INSTRUCTIONS FOR THE TASK: Restate all of the entries verbatim.

(Records excerpted from a collection)
--------

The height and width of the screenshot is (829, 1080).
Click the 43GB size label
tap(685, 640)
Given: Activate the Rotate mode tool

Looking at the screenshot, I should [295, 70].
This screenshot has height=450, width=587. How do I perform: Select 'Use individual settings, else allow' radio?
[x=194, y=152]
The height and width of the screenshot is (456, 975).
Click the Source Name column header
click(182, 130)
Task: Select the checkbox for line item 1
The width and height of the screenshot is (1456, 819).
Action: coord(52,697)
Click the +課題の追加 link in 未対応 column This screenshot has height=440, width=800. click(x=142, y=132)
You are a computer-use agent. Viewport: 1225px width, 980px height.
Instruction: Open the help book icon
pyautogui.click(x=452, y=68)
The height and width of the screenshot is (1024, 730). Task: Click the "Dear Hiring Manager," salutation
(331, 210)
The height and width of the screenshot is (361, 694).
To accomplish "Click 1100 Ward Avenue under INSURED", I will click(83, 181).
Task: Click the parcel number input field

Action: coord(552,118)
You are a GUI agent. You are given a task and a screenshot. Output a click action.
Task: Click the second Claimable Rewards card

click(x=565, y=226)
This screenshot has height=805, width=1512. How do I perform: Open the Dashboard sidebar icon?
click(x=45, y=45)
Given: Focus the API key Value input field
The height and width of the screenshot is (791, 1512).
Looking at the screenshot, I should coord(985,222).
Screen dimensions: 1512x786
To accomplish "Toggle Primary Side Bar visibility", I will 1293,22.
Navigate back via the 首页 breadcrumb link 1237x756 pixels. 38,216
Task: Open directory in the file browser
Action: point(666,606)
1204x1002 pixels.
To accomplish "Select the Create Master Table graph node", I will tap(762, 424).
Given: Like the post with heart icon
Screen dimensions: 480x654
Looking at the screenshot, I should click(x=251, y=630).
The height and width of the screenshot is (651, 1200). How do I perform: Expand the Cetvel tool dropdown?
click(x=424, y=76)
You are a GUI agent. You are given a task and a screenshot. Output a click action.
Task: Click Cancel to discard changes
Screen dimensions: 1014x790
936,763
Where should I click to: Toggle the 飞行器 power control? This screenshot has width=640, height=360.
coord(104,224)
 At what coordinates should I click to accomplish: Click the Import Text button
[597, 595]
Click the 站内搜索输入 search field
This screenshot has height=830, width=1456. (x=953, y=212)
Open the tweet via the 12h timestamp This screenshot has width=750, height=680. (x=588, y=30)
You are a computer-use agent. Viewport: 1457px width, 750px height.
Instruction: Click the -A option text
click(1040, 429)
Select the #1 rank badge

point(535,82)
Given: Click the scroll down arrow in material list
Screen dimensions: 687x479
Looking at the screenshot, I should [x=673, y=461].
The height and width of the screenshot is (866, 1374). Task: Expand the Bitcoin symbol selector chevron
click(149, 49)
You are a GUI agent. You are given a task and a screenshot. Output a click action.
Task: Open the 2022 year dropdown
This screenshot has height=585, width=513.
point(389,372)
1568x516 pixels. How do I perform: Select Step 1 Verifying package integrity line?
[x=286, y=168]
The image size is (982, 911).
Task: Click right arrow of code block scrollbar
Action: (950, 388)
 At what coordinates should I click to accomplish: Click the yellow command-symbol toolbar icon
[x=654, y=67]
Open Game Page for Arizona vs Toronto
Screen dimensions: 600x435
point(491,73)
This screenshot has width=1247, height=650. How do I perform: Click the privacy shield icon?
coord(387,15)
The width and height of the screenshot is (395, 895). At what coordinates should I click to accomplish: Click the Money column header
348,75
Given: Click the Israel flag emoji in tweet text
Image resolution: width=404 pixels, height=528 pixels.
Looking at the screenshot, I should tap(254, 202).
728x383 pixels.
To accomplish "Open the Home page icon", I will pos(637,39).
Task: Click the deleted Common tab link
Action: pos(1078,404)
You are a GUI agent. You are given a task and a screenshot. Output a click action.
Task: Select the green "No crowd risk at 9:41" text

--------

REPLY TO THE EXERCISE:
The height and width of the screenshot is (829, 1080).
Click the 43GB size label
tap(685, 640)
Given: Activate the Rotate mode tool

Looking at the screenshot, I should [295, 70].
This screenshot has height=450, width=587. How do I perform: Select 'Use individual settings, else allow' radio?
[x=194, y=152]
The height and width of the screenshot is (456, 975).
Click the Source Name column header
click(182, 130)
Task: Select the checkbox for line item 1
The width and height of the screenshot is (1456, 819).
Action: coord(52,697)
Click the +課題の追加 link in 未対応 column This screenshot has height=440, width=800. click(x=142, y=132)
You are a computer-use agent. Viewport: 1225px width, 980px height.
Instruction: Open the help book icon
pyautogui.click(x=452, y=68)
The height and width of the screenshot is (1024, 730). Task: Click the "Dear Hiring Manager," salutation
(331, 210)
The height and width of the screenshot is (361, 694).
To accomplish "Click 1100 Ward Avenue under INSURED", I will click(83, 181).
Task: Click the parcel number input field

Action: coord(552,118)
You are a GUI agent. You are given a task and a screenshot. Output a click action.
Task: Click the second Claimable Rewards card

click(x=565, y=226)
This screenshot has height=805, width=1512. How do I perform: Open the Dashboard sidebar icon?
click(x=45, y=45)
Given: Focus the API key Value input field
The height and width of the screenshot is (791, 1512).
Looking at the screenshot, I should coord(985,222).
Screen dimensions: 1512x786
To accomplish "Toggle Primary Side Bar visibility", I will 1293,22.
Navigate back via the 首页 breadcrumb link 1237x756 pixels. 38,216
Task: Open directory in the file browser
Action: point(666,606)
1204x1002 pixels.
To accomplish "Select the Create Master Table graph node", I will tap(762, 424).
Given: Like the post with heart icon
Screen dimensions: 480x654
Looking at the screenshot, I should click(x=251, y=630).
The height and width of the screenshot is (651, 1200). How do I perform: Expand the Cetvel tool dropdown?
click(x=424, y=76)
You are a GUI agent. You are given a task and a screenshot. Output a click action.
Task: Click Cancel to discard changes
Screen dimensions: 1014x790
936,763
Where should I click to: Toggle the 飞行器 power control? This screenshot has width=640, height=360.
coord(104,224)
 At what coordinates should I click to accomplish: Click the Import Text button
[597, 595]
Click the 站内搜索输入 search field
This screenshot has height=830, width=1456. (x=953, y=212)
Open the tweet via the 12h timestamp This screenshot has width=750, height=680. (x=588, y=30)
You are a computer-use agent. Viewport: 1457px width, 750px height.
Instruction: Click the -A option text
click(1040, 429)
Select the #1 rank badge

point(535,82)
Given: Click the scroll down arrow in material list
Screen dimensions: 687x479
Looking at the screenshot, I should [x=673, y=461].
The height and width of the screenshot is (866, 1374). Task: Expand the Bitcoin symbol selector chevron
click(149, 49)
You are a GUI agent. You are given a task and a screenshot. Output a click action.
Task: Open the 2022 year dropdown
This screenshot has height=585, width=513.
point(389,372)
1568x516 pixels. How do I perform: Select Step 1 Verifying package integrity line?
[x=286, y=168]
The image size is (982, 911).
Task: Click right arrow of code block scrollbar
Action: (950, 388)
 At what coordinates should I click to accomplish: Click the yellow command-symbol toolbar icon
[x=654, y=67]
Open Game Page for Arizona vs Toronto
Screen dimensions: 600x435
point(491,73)
This screenshot has width=1247, height=650. How do I perform: Click the privacy shield icon?
coord(387,15)
The width and height of the screenshot is (395, 895). At what coordinates should I click to accomplish: Click the Money column header
348,75
Given: Click the Israel flag emoji in tweet text
Image resolution: width=404 pixels, height=528 pixels.
Looking at the screenshot, I should tap(254, 202).
728x383 pixels.
To accomplish "Open the Home page icon", I will pos(637,39).
Task: Click the deleted Common tab link
Action: pos(1078,404)
You are a GUI agent. You are given a task and a screenshot. Output a click action.
Task: Select the green "No crowd risk at 9:41" text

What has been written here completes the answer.